**EXERCISE DESCRIPTION:** From the line that has "Task: Click the Violations" down to the last line of the data below, set down every line exactly, but none of the pictures.

::::::::::

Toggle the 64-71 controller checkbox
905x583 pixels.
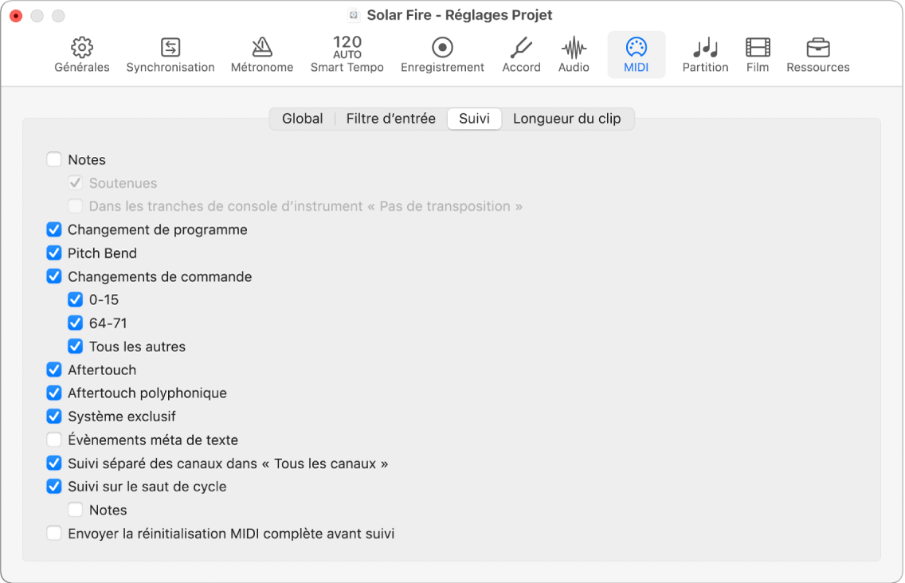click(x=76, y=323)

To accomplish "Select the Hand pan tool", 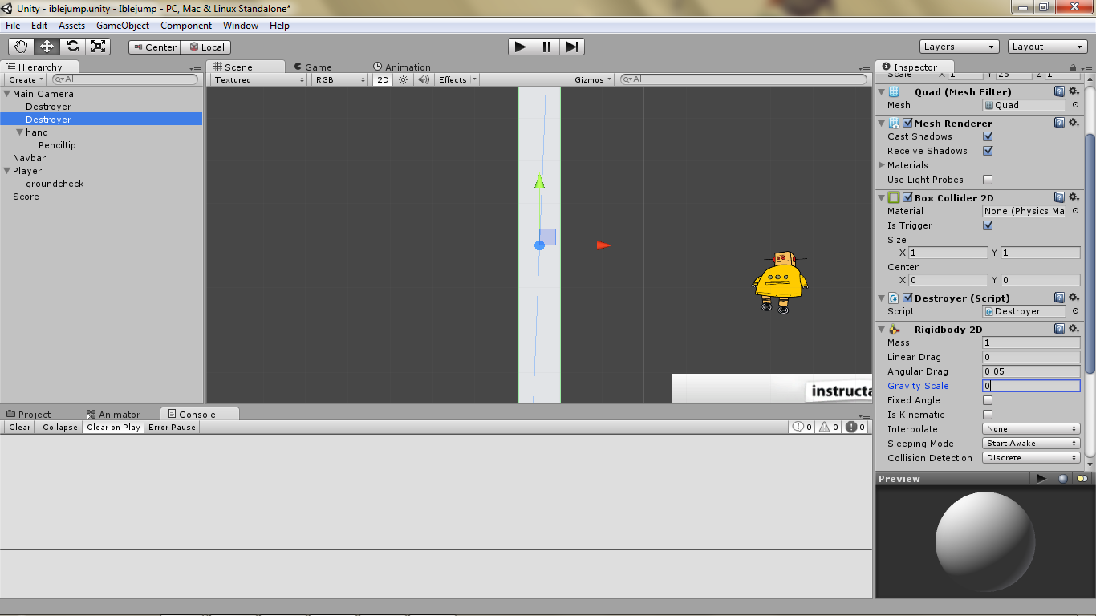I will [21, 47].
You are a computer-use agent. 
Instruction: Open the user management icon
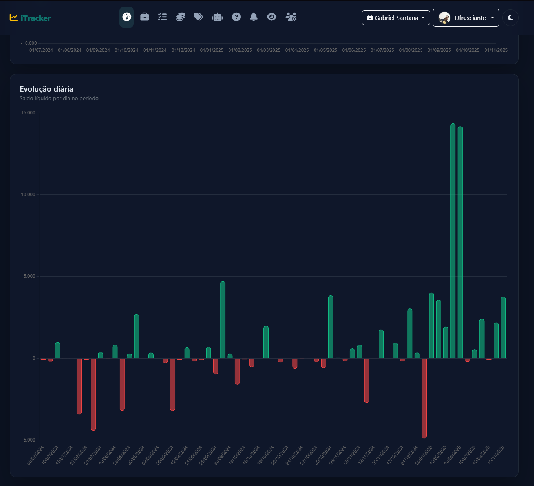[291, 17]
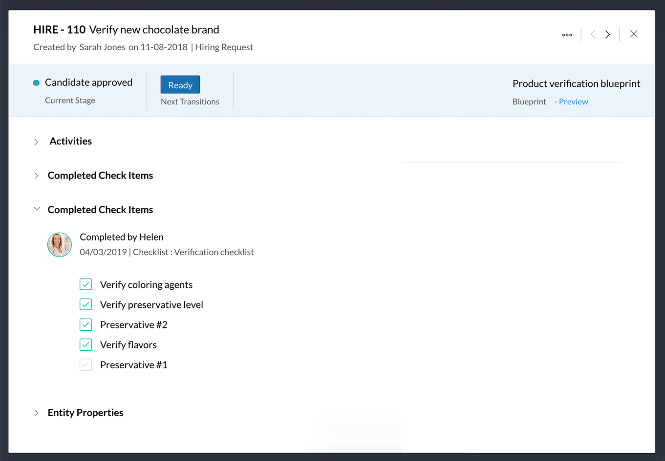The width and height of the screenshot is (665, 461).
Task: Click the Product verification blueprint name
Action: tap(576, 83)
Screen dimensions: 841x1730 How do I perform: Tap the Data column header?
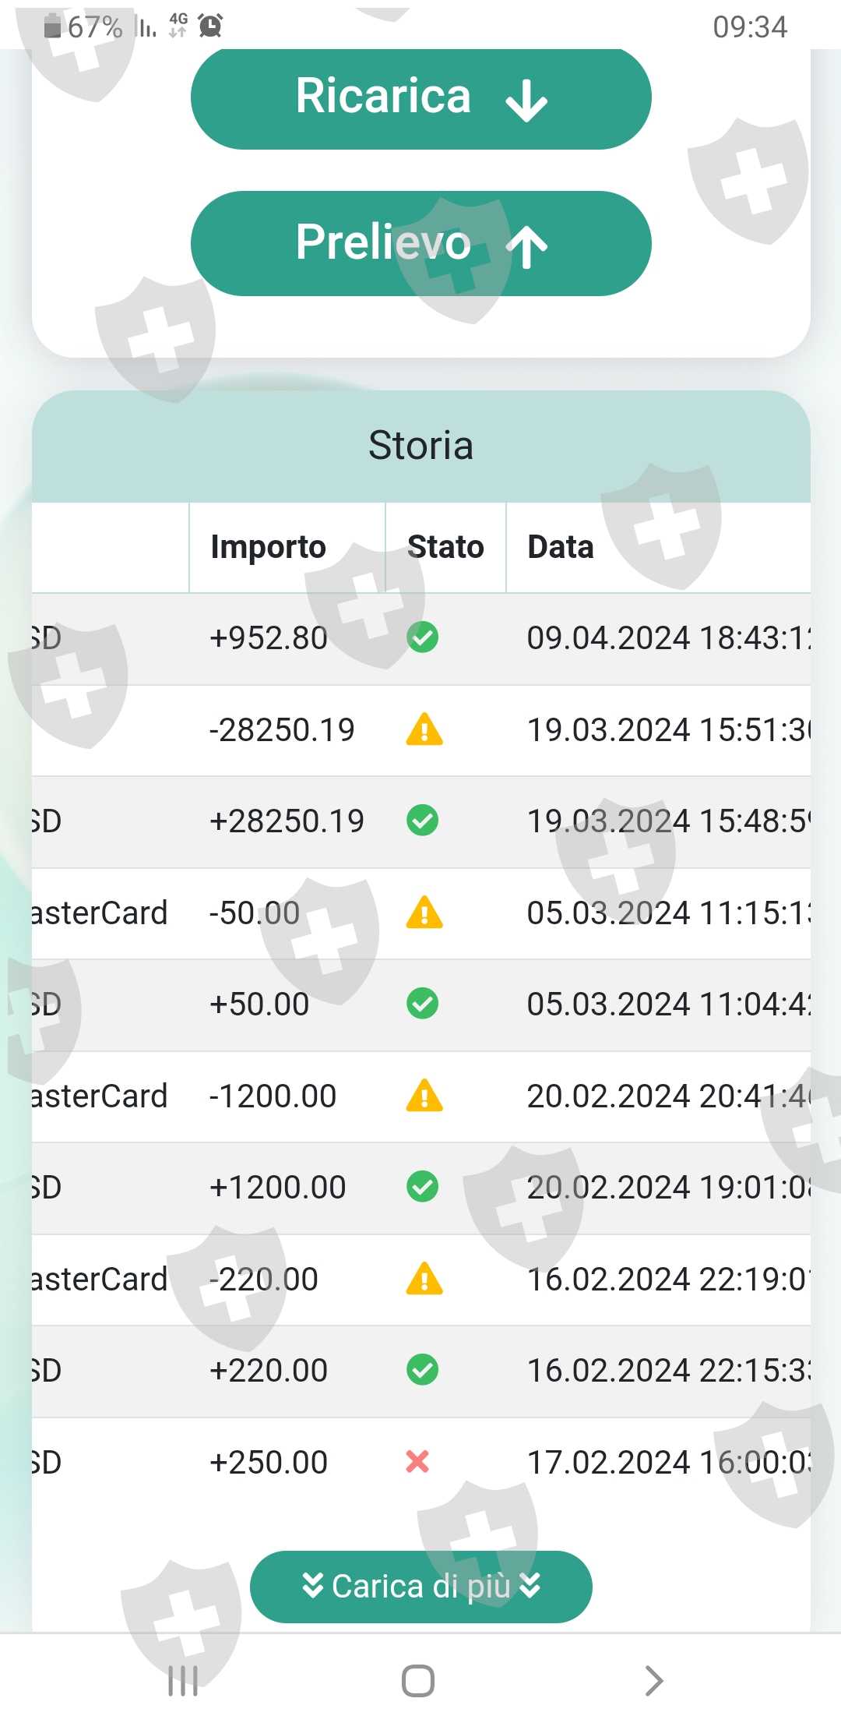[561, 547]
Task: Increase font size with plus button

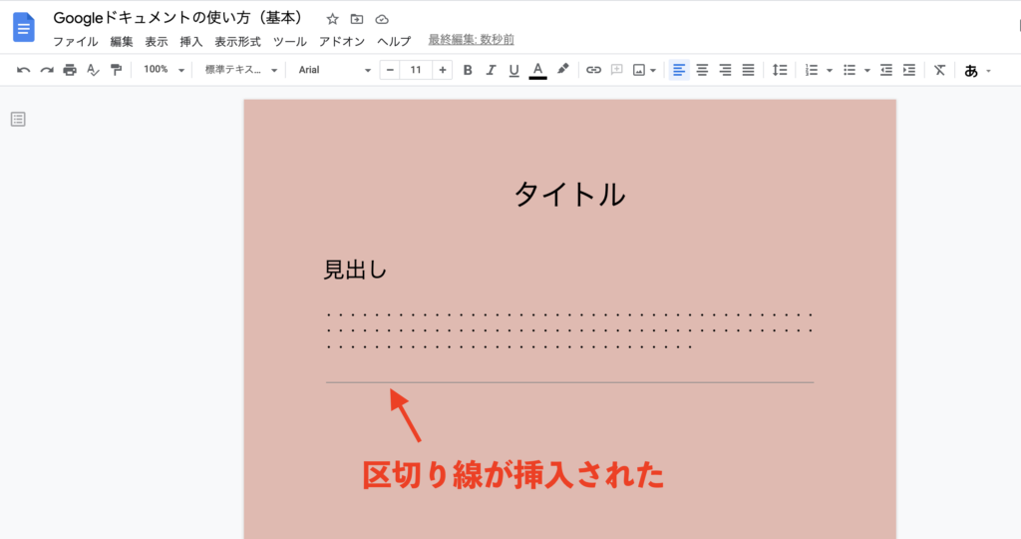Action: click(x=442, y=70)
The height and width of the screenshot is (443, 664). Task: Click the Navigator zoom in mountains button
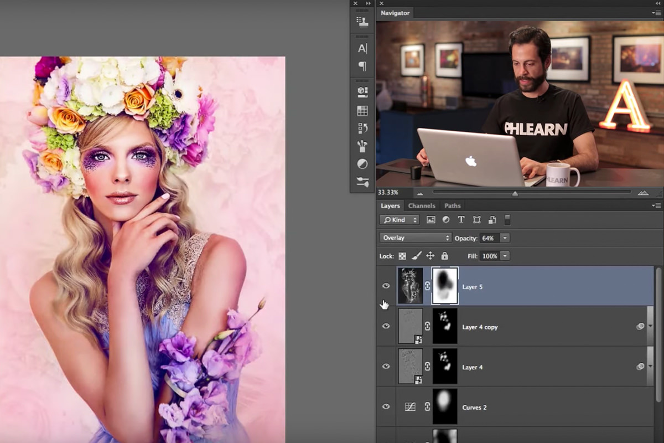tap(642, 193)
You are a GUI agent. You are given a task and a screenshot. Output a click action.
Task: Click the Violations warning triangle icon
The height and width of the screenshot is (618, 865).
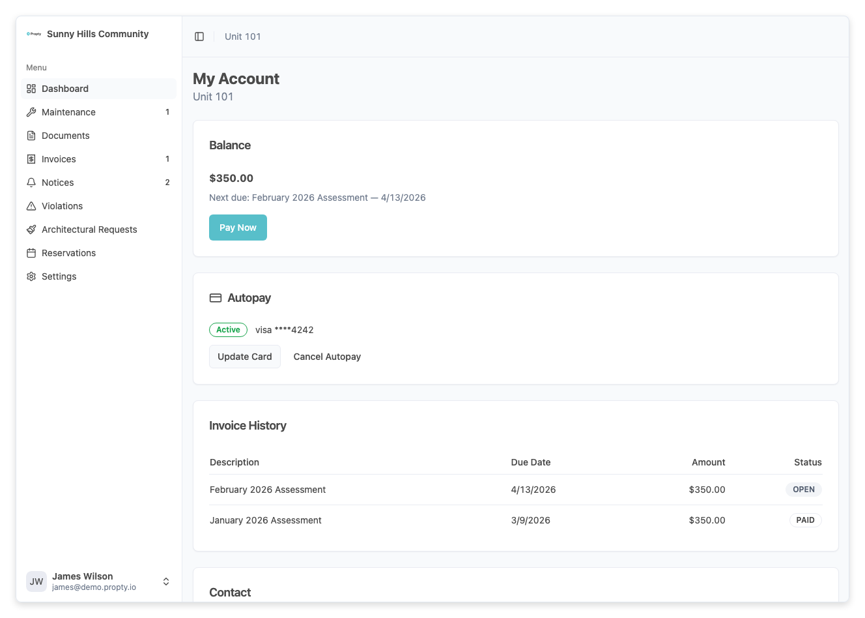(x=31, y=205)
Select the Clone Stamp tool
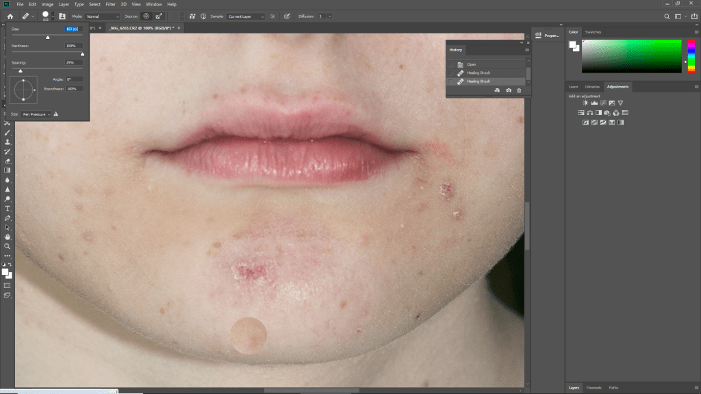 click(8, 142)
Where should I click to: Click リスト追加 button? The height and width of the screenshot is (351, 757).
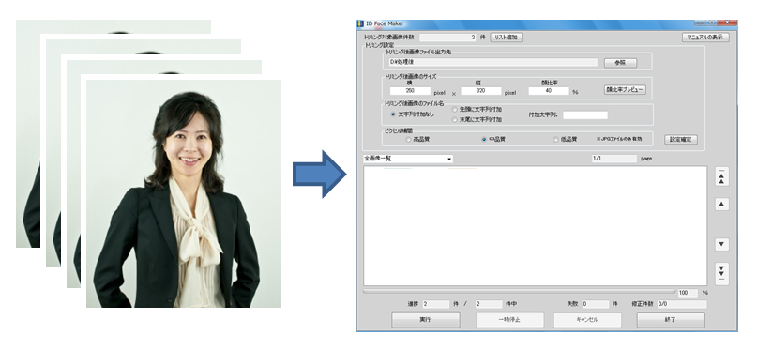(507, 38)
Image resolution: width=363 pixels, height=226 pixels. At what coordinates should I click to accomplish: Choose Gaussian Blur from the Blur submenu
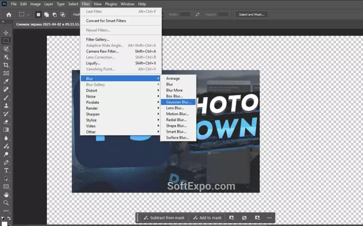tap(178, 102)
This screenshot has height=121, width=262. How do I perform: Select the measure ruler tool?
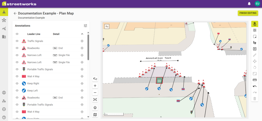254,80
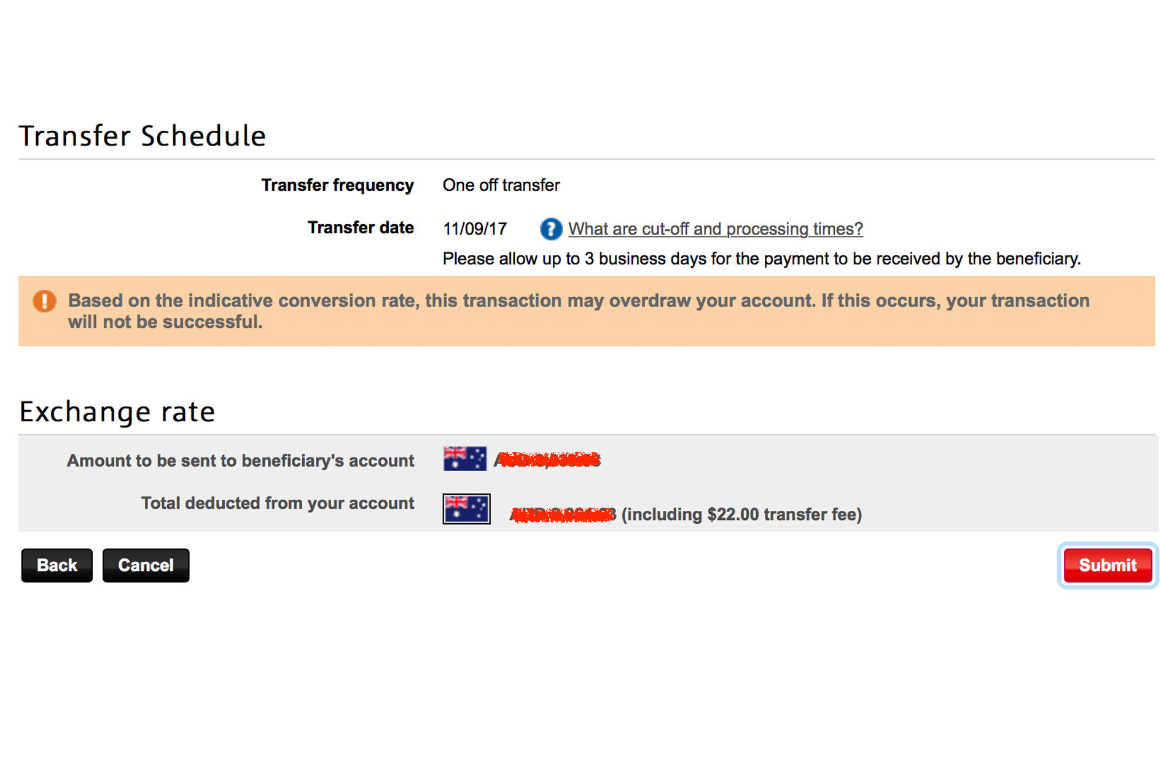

::::::::::

**EXERCISE RESULT:**
Task: Click the Violations warning triangle icon
The height and width of the screenshot is (618, 865).
(x=31, y=205)
Select the Clone Stamp tool
 click(8, 142)
Where should I click to: Click リスト追加 button? The height and width of the screenshot is (351, 757).
(507, 38)
Image resolution: width=363 pixels, height=226 pixels. At what coordinates should I click to accomplish: Choose Gaussian Blur from the Blur submenu
tap(178, 102)
This screenshot has height=121, width=262. How do I perform: Select the measure ruler tool?
254,80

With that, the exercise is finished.